You're welcome.

I don't understand what you did in that online power program, and my version of Java blocks it as not meeting high safety standards, so I can't try it! How can you know chi-square before running the study? You don't care what the sample size would be to make an observed chi-square significant. You need a site that lets you enter the percentages of interest and the sample sizes, then outputs power. I think it will be hard to find one that tells you sample sizes for unequal groups. Be sure you have chi-square that compares groups, not goodness of fit.
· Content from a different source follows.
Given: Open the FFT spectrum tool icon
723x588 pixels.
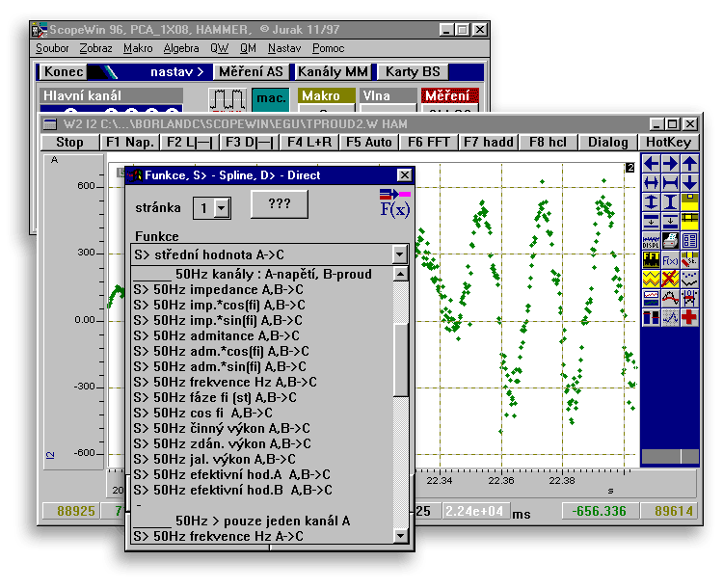Looking at the screenshot, I should click(x=651, y=259).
If all of this sounds like meaningless jargon to you, I think you need an actual consultant, not a web page (and not just TalkStat help).

First of all, recognize that when sample sizes are unequal, power is mostly related to the harmonic mean of the sample sizes.
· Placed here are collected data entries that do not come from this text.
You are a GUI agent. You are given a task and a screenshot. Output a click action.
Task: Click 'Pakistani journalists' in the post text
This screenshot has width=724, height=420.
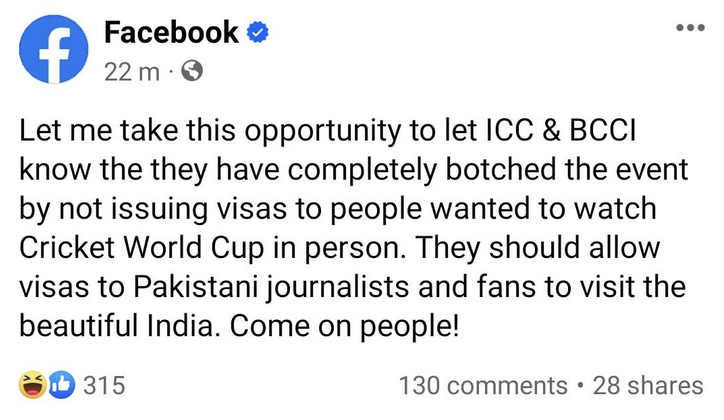click(272, 287)
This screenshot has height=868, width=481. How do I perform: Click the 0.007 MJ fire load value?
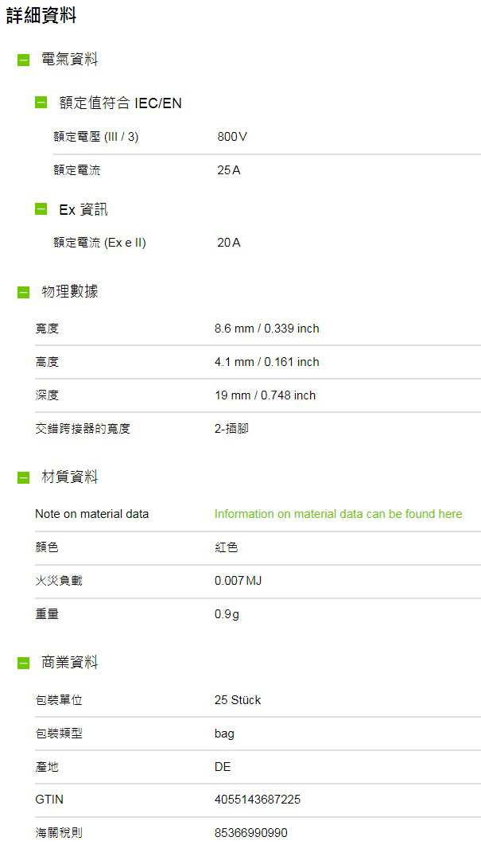[238, 581]

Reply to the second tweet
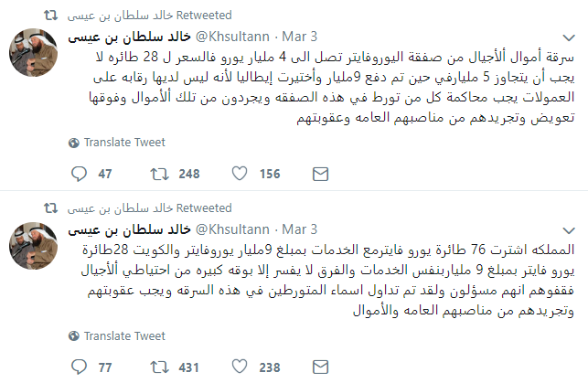pos(78,367)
The harmonic mean of x and y is found by averaging (in the normal way) 1/x and 1/y, then inverting the result.

So for 55 and 100 subjects, the harmonic mean is 71, almost in the middle of them.

But for 55 and 400 subjects, the harmonic mean is 97, only a bit higher.

For 55 and 10,000 subjects, the harmonic mean is 109. You can see that diminishing returns sets in. At some point the calculation says, "Hey you only have 55 in one group. That's the limiting factor."

You may want to download something like Gpower and play with that. Be sure you understand what it is doing and that it makes sense.

I could show you the formula, but it's not simple.